FAME – a new tool supporting bushfire management
Protecting the environment and maintaining the resilience of natural ecosystems are key bushfire management goals in Victoria. To do these things, we need robust, scientifically-based information to predict the likely impact of bushfires and fuel management activities on populations of plants and animals. The diversity of ecosystems and species across Victoria has hampered our best efforts to gather this information in the past. Thankfully, scientists at the Arthur Rylah Institute, together with the University of Melbourne and La Trobe University, have developed the Fire Analysis Module for Ecological values (FAME), that brings together a vast amount of information about the effects of fire on biodiversity to help fire planners make decisions based on the best-available science.
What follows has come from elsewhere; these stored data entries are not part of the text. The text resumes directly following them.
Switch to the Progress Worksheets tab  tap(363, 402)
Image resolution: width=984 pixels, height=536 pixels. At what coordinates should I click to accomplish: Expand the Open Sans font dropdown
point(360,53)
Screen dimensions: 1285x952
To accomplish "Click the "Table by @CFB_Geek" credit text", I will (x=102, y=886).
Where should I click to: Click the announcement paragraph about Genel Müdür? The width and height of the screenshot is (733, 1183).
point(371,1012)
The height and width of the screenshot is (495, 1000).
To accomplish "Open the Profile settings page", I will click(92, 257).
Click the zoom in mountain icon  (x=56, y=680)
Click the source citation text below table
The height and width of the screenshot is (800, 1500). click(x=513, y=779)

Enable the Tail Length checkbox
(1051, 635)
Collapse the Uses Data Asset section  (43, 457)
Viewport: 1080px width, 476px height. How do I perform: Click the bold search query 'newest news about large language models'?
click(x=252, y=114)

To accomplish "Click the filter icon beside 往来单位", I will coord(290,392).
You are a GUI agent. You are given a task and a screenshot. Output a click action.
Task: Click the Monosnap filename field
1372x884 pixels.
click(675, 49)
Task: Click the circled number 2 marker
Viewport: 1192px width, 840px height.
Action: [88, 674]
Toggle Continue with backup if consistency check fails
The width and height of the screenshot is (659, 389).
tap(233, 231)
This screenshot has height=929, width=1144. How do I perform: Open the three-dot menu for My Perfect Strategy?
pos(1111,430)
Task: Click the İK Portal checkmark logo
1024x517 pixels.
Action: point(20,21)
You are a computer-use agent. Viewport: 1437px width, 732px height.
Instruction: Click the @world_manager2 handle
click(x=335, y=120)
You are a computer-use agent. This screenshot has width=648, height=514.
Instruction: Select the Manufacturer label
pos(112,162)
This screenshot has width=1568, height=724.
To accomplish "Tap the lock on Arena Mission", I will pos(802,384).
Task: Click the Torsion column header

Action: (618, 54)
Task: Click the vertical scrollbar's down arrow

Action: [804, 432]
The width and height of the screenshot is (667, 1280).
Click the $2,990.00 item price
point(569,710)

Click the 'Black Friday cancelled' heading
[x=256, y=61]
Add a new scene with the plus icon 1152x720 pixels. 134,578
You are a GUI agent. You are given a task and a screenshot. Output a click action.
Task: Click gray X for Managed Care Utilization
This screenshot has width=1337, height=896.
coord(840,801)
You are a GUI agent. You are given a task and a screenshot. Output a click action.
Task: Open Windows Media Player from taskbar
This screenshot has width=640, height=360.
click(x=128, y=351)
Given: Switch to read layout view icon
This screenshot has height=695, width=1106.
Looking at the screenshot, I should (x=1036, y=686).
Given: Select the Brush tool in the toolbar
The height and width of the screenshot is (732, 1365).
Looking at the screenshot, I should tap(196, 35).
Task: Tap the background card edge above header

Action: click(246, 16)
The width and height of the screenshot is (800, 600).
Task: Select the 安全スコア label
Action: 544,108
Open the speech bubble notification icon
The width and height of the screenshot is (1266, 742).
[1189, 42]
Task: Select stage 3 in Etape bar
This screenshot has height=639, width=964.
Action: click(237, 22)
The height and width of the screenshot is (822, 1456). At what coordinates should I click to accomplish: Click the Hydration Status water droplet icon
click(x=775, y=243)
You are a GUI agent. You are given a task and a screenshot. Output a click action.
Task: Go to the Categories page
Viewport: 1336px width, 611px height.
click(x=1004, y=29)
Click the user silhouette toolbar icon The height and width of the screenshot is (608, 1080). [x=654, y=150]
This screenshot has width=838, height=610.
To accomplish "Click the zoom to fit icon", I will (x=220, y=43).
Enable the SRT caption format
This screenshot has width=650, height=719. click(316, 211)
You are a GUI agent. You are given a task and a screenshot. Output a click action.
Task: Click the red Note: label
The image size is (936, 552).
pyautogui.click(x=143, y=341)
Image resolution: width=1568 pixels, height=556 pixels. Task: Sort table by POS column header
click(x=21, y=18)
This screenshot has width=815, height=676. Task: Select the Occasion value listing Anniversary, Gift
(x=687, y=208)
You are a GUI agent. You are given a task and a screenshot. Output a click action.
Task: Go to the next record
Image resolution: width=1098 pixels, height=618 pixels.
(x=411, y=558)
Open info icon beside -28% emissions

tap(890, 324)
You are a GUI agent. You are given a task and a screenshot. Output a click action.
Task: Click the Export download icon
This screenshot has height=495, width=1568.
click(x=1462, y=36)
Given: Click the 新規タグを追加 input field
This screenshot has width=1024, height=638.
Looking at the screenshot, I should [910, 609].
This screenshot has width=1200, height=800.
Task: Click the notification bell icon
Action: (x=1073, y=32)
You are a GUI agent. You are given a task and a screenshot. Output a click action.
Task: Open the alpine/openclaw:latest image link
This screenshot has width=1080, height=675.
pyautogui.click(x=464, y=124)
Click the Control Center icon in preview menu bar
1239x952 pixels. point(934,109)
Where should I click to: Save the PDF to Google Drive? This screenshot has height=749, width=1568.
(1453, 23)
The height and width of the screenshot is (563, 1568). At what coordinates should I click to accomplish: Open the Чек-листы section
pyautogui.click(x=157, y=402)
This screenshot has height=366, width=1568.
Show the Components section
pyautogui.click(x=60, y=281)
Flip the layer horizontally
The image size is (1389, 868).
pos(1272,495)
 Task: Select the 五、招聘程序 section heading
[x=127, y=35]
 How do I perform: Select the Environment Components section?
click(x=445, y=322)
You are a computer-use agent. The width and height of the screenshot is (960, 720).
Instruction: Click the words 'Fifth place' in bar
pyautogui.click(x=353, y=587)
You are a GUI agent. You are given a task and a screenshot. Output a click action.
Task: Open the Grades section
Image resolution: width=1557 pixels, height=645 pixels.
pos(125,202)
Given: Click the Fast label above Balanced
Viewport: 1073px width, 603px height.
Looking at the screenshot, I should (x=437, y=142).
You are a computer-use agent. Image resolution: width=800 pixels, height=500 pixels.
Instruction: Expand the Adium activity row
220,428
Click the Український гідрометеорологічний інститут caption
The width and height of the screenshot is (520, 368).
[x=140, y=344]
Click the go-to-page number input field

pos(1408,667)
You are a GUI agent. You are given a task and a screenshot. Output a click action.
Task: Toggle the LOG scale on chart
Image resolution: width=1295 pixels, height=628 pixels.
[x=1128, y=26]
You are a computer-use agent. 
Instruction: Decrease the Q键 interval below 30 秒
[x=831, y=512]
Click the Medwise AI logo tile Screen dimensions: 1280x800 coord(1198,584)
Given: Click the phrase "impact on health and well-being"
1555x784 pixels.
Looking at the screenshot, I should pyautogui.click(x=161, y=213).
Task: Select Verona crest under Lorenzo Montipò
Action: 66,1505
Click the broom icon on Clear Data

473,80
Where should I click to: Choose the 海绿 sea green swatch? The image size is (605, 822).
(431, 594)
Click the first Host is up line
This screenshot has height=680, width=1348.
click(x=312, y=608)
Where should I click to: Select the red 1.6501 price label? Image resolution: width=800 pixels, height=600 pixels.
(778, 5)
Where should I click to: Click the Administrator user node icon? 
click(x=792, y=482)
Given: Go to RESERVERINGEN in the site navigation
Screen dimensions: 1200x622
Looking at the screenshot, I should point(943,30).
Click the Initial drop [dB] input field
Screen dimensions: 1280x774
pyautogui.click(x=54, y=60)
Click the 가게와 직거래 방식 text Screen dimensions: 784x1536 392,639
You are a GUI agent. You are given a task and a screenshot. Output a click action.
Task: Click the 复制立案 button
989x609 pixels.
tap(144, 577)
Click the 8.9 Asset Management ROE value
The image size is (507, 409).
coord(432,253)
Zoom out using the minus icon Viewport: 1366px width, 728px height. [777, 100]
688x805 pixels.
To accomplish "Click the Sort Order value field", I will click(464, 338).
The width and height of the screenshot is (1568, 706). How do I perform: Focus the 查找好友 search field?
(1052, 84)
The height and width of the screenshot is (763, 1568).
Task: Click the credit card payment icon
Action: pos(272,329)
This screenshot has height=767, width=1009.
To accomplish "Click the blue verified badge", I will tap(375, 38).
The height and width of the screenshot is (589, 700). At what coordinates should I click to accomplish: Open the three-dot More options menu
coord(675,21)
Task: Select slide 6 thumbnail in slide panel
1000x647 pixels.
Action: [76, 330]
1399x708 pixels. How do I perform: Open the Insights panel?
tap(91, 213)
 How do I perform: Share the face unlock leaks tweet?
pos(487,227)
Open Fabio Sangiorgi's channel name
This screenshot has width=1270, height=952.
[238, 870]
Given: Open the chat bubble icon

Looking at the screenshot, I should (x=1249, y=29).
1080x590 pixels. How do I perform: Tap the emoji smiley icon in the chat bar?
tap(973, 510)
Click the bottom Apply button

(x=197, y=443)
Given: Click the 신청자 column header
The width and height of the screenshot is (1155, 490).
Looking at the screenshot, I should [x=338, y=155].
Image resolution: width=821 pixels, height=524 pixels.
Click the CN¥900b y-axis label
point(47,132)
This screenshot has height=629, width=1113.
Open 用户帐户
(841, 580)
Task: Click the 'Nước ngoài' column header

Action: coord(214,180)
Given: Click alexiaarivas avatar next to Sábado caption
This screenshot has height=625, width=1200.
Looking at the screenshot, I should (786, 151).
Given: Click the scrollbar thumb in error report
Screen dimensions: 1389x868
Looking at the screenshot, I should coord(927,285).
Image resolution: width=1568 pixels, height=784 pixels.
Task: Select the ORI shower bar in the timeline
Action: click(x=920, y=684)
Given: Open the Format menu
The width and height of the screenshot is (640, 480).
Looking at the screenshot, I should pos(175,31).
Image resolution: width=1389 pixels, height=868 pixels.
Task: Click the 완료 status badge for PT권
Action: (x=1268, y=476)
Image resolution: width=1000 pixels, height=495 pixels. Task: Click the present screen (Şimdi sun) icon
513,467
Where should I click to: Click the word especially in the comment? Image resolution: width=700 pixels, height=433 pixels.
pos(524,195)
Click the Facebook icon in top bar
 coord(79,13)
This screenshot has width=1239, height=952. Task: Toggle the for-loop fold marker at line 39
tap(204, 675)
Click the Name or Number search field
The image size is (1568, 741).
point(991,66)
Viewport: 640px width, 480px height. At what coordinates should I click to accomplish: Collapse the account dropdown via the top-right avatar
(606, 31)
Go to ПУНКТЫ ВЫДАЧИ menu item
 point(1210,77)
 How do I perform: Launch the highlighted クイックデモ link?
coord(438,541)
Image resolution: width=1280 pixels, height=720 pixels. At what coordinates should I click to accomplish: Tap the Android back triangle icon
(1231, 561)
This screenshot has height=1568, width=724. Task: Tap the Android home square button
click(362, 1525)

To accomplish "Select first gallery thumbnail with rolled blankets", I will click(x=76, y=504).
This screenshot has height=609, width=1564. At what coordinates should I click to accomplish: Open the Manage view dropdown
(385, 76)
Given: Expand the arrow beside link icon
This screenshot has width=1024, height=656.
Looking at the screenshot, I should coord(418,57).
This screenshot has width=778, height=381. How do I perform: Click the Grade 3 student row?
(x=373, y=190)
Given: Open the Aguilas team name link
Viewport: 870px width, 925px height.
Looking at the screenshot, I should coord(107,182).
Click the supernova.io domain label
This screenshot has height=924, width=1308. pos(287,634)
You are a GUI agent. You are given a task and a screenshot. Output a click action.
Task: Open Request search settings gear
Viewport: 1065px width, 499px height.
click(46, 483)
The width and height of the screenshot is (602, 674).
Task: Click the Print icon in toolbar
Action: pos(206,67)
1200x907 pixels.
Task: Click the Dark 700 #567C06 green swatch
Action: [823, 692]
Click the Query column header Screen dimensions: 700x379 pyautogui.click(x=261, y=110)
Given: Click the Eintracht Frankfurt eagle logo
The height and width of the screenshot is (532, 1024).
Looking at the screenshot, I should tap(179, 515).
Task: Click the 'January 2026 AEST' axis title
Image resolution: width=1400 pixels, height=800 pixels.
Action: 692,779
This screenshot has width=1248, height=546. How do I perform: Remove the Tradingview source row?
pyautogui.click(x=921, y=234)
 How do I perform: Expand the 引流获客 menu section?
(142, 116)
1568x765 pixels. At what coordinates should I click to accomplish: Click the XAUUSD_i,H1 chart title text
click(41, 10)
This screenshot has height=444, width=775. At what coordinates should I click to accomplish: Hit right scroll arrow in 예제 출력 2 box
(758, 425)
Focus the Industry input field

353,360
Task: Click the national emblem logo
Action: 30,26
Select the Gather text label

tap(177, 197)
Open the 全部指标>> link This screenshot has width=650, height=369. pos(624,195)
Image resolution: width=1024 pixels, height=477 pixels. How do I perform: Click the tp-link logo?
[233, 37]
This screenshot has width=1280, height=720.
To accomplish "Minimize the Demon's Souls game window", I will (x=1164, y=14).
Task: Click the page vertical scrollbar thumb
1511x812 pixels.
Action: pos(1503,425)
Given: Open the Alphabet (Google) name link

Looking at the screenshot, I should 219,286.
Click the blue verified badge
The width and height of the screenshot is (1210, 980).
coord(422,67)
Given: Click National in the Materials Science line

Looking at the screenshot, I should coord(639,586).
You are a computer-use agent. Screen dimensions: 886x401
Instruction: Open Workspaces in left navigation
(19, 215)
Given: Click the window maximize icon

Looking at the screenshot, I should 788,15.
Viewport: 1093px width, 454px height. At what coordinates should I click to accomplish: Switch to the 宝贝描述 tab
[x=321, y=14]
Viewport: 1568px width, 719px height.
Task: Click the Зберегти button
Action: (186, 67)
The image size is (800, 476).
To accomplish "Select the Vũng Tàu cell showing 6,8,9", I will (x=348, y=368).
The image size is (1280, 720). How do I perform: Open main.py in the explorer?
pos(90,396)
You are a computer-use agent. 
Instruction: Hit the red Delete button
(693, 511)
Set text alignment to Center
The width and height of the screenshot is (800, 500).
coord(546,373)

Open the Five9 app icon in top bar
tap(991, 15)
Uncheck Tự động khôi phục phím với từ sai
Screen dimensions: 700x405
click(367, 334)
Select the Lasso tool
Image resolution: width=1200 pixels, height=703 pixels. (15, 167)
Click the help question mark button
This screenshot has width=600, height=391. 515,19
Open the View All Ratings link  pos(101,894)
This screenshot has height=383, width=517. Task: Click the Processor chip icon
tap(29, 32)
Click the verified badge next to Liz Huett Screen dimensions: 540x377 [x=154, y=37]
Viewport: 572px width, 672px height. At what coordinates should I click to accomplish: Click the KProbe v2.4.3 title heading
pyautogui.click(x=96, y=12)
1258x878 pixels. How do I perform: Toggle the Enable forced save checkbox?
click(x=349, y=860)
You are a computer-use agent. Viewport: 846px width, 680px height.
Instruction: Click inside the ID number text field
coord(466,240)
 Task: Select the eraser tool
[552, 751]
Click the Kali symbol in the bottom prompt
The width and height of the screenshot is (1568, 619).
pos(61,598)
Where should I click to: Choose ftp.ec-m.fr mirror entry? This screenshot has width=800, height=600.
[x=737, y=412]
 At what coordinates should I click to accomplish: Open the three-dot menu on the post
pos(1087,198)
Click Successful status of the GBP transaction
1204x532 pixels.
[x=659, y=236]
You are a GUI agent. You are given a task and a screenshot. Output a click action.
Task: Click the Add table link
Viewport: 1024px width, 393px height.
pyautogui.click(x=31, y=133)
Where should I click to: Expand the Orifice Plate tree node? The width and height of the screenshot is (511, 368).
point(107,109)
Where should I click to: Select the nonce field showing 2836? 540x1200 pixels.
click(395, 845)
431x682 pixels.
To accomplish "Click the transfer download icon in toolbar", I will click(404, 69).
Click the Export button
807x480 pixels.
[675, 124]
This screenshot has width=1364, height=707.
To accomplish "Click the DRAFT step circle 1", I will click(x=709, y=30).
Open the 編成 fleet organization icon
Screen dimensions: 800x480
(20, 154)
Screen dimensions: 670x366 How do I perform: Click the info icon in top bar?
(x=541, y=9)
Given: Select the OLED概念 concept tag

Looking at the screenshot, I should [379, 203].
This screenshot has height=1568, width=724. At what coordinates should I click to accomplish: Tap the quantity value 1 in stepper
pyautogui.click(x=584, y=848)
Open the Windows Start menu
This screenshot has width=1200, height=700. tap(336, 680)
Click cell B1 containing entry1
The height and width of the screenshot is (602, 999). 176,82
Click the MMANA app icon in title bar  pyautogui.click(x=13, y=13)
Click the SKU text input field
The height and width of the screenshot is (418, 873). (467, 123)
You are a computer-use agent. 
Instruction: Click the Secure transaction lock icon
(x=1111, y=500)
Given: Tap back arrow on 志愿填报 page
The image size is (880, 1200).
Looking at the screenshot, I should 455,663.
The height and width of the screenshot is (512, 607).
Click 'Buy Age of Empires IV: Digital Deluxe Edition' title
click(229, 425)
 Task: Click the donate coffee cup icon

Just as we use Phoenix RapidFire to determine the risk of fire to human life and property, we can now use FAME to determine the risk of fire to the environment, leading us to dub FAME ‘the Phoenix for biodiversity’. We can use FAME to estimate the effects of past fires and the effects of future bushfires and planned burning on animals and ecosystem resilience. This allows us to compare the likely impacts of various fire management scenarios on individual species, so we can better consider ecological values when making fire-management decisions.
FAME was awarded The Institute for Operations Research and the Management Sciences’ (INFORMS’) Decisions Analysis Practice Award. The award is a highly prestigious international award sponsored jointly by the Decision Analysis Society and the Society of Decision Professionals. It is given annually to the best decision analysis application as judged by a panel of members of both societies. INFORMS is the world’s largest professional association dedicated to and promoting best practices and advances in operations research, management science and analytics to improve operational processes, decision making and outcomes.